- [Exercise]
Examine the entries and show every line in which the word "will" is found.

- [Source data]
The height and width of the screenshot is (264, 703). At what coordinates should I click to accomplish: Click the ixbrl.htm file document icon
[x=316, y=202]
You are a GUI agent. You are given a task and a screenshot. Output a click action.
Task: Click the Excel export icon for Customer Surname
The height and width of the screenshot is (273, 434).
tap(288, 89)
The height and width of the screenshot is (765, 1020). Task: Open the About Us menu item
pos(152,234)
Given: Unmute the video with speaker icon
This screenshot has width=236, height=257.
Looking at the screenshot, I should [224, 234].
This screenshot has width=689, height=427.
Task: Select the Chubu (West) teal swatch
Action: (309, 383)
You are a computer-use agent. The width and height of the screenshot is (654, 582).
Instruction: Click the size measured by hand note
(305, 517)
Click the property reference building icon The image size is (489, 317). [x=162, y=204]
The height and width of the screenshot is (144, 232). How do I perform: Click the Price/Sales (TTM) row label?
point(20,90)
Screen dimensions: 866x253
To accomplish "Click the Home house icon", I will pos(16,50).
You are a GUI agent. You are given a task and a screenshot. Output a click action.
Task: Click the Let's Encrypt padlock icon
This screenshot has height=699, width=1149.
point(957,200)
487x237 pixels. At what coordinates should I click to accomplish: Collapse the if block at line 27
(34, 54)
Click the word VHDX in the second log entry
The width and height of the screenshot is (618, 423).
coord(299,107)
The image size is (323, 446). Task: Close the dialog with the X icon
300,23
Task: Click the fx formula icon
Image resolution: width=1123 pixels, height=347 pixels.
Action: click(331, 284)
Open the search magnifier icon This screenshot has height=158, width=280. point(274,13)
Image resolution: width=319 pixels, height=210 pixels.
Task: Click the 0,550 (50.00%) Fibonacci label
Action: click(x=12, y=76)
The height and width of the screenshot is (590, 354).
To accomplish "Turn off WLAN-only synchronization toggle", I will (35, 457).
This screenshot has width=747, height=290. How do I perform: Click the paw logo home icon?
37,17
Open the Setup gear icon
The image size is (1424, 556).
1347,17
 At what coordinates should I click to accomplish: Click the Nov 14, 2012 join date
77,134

- [Answer box]
To accomplish "Click the Home house icon", I will pos(16,50).
To accomplish "Turn off WLAN-only synchronization toggle", I will (35, 457).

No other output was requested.